§ **Consignes**:
1. Recopiez fidèlement le passage du texte sur l'Oculus Rift et les mondes virtuels, de « Nicolas Barrial, un » à « toujours à l’index. ».
2. Rédigez la suite du texte sur l'Oculus Rift et les mondes virtuels, à partir de sa dernière phrase.

§ **Extrait du texte**:

++++

Nicolas Barrial, un vétéran de « Second Life », cette ancêtre du fameux métavers, étudie et documente depuis plus de dix ans la communauté, ses développements et la sociologie des acteurs de la réalité virtuelle. Comme il est aussi un observateur du renouveau de la VR via l’Oculus Rift, Poptronics lui a demandé pourquoi les mondes virtuels semblent toujours à l’index.

« Un anneau pour les gouverner tous… » L’Oculus Rift est un peu comme l’anneau de Tolkien, vecteur de convergence du monde des humains et de celui des avatars. Mais sous quelle bannière ? A dire vrai, les concepteurs de l’Oculus Rift semblent se ficher comme d’une guigne des communautés virtuelles préexistantes. On ne leur en tiendrait pas rigueur s’ils ne s’épanchaient à l’envi sur l’avènement d’un Internet habité, un métavers.

++++

§ **Extraits du matériel**:
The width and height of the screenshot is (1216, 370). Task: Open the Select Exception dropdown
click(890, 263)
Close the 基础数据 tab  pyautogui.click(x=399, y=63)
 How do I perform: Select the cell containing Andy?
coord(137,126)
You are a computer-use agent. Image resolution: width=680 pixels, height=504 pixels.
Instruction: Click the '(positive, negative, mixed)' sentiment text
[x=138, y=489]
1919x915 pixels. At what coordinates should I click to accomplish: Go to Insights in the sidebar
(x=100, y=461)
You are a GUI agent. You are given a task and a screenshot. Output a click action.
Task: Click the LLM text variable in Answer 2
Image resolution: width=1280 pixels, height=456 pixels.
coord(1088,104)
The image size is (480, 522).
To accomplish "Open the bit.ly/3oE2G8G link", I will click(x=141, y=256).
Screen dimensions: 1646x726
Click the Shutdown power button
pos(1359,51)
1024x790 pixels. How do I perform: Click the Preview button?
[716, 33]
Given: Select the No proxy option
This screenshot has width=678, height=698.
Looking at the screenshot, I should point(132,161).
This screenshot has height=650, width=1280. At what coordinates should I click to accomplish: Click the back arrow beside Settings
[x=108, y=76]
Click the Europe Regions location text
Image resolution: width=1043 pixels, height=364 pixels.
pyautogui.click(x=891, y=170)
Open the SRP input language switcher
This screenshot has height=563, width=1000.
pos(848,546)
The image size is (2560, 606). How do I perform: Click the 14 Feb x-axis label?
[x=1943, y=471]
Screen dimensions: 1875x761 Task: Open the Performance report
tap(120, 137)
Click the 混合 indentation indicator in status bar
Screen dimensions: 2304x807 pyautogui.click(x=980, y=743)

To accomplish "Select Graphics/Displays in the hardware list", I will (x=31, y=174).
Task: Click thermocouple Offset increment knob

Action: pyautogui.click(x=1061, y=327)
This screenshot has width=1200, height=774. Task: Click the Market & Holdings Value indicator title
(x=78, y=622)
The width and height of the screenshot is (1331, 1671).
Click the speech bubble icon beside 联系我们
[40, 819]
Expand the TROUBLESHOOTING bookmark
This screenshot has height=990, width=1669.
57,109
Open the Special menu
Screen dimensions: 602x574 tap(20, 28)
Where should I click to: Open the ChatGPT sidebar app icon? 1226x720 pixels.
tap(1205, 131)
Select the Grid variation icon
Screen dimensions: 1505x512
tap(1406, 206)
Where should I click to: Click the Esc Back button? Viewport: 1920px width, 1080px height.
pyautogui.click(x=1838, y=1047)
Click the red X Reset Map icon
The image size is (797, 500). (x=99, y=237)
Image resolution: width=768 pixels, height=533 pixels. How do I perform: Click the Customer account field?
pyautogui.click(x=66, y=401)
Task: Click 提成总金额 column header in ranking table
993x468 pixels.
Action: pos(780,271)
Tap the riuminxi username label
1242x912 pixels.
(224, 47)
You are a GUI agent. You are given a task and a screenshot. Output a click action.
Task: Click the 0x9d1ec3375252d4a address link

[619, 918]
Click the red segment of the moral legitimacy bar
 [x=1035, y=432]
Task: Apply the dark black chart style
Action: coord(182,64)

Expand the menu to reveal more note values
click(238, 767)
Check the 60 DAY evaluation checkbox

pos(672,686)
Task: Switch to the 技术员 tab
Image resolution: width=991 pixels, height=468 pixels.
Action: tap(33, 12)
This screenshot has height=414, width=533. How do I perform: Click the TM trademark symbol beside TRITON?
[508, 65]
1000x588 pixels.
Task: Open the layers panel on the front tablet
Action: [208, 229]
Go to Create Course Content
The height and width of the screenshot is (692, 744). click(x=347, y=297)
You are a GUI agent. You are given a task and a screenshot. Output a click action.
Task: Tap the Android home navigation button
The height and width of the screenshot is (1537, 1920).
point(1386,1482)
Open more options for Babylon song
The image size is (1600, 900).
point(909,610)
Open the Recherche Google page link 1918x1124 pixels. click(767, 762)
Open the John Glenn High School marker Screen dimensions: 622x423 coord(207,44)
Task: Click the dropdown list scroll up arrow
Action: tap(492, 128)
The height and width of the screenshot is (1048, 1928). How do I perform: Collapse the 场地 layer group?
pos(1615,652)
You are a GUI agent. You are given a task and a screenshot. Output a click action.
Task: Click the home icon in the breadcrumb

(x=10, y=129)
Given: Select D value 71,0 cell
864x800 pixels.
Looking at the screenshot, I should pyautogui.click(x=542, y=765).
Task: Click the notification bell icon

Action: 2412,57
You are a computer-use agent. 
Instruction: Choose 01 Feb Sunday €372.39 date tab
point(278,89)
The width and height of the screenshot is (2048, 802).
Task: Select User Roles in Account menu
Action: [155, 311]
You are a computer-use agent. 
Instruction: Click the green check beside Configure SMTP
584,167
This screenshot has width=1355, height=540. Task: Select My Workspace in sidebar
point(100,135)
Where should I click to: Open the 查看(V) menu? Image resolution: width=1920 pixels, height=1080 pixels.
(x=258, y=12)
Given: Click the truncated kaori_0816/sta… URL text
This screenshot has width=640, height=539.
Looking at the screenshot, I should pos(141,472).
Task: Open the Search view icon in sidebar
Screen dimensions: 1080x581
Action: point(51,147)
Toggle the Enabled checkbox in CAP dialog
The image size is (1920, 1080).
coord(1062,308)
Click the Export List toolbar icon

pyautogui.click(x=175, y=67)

++++

§ **Ensemble des réponses**:
1.
Nicolas Barrial, un vétéran de « Second Life », cette ancêtre du fameux métavers, étudie et documente depuis plus de dix ans la communauté, ses développements et la sociologie des acteurs de la réalité virtuelle. Comme il est aussi un observateur du renouveau de la VR via l’Oculus Rift, Poptronics lui a demandé pourquoi les mondes virtuels semblent toujours à l’index.

2.
Or, c’est bien dans le « prolétariat » du contenu généré par les utilisateurs que l’on trouve déjà des vies largement gouvernées par la virtualité. En l’occurrence, au sein des mondes virtuels créatifs. Il s’agirait presque d’un déni de paternité si l’on considère l’anecdote suivante : c’est Cory Ondrejka, le co-créateur de Second Life, devenu chef ingénieur chez Facebook, qui a commandité le rachat d’Oculus par le réseau social.

Mais si confier aux utilisateurs la construction d’un monde ressemble à un piège parfait, c’est aussi assez chronophage pour prendre des parts de marché au jeu vidéo. Un marché sur lequel Oculus compte pour s’imposer dans les foyers. A titre d’exemple, Sony a récemment abandonné Home, le monde virtuel de la Playstation, parce qu’il contrevenait à la vente de temps de jeu. Ce sont bien deux cultures qui s’affrontent et Oculus a choisi son camp : s’il y a un métavers, il en voudra les clés.

Oculus est le cerbère de la porte mais se rêve en démiurge

Brendan Iribe, CEO d’Oculus, à qui l’on demandait pourquoi c’était Facebook et non un géant du jeu vidéo qui avait racheté sa start-up, déclarait en mai 2014 : « Voulez-vous créer une plate-forme avec un milliard d’utilisateurs ou juste quelques millions ? » Beaucoup y ont vu le signe de l’avènement du fameux métavers. Mais rien dans la culture d’Oculus, ni même chez Facebook, ne laisse présager qu’ils soient prêts à mener une telle entreprise.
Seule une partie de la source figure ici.